» **Task to complete**
Omit all pictures and give the records below again exactly as written.

[Records to process — start]

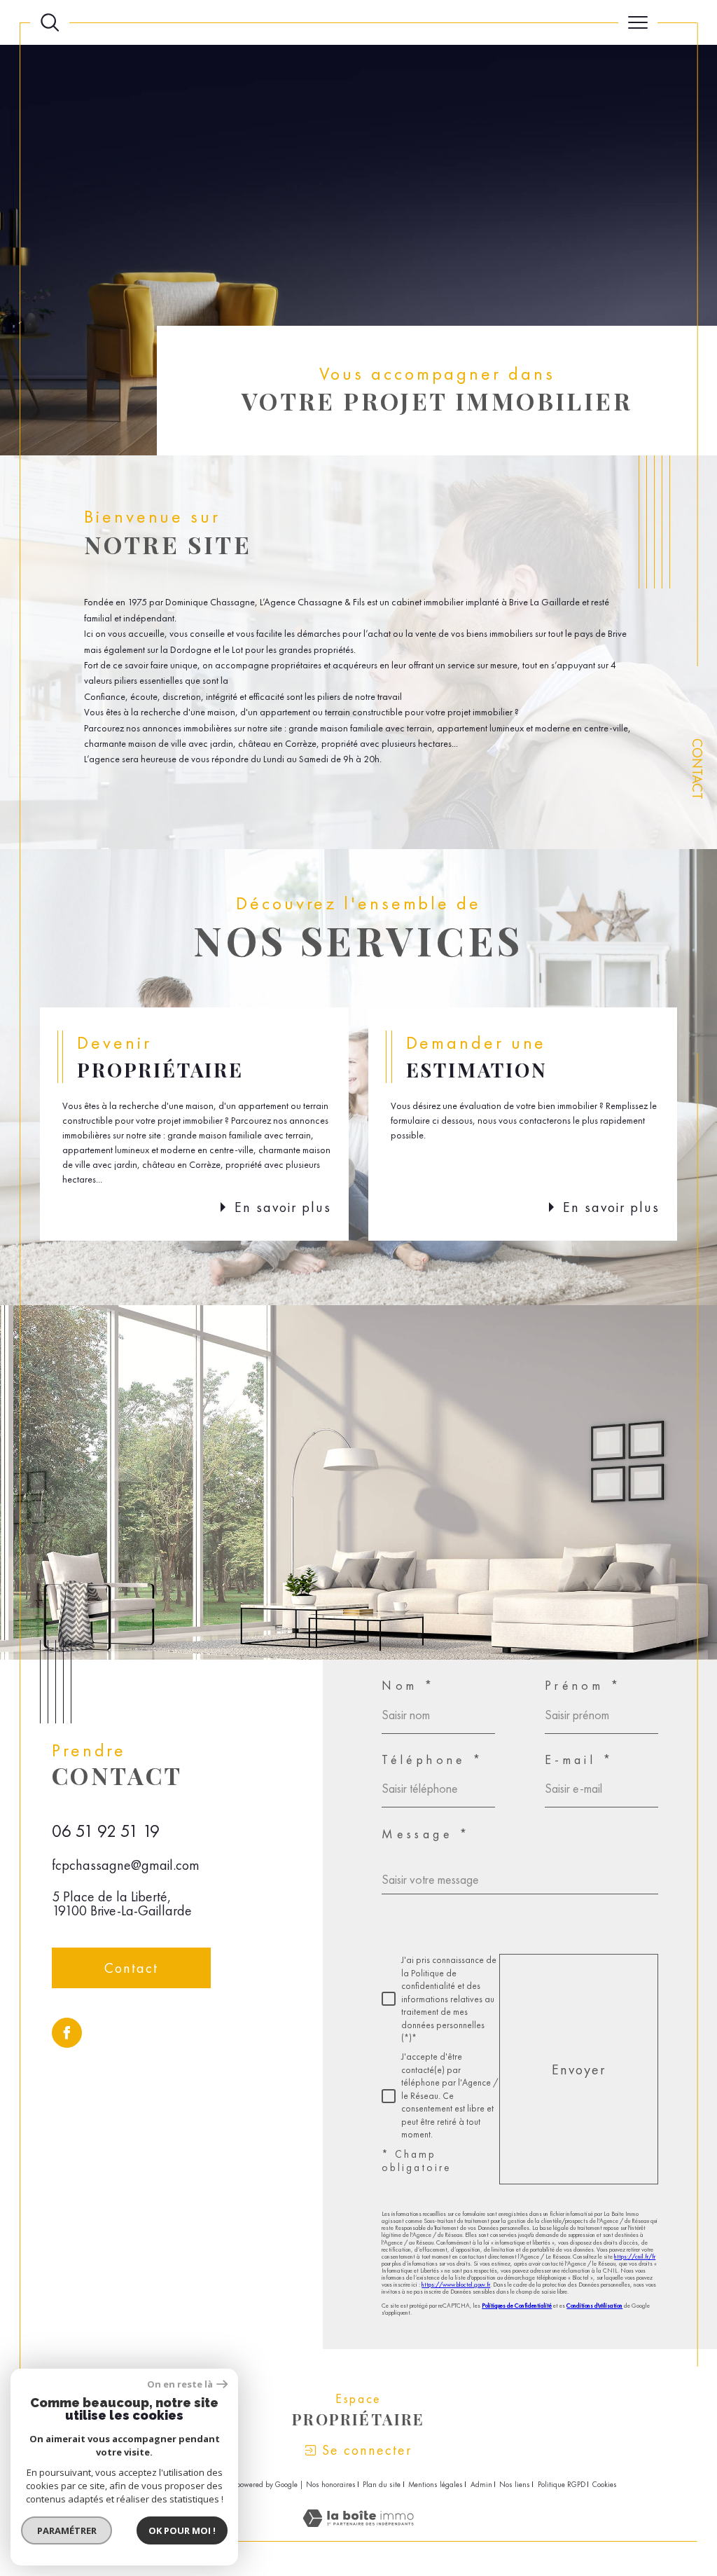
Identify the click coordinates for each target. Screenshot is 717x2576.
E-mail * (579, 1760)
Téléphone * (433, 1760)
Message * (426, 1834)
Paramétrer (67, 2530)
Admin (481, 2484)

[Records to process — finish]

» **Response to this exercise**
Identify the click coordinates for each target. Screenshot is 717x2576.
E-mail * (579, 1760)
Téléphone * (433, 1760)
Message * (426, 1834)
Paramétrer (67, 2530)
Admin (481, 2484)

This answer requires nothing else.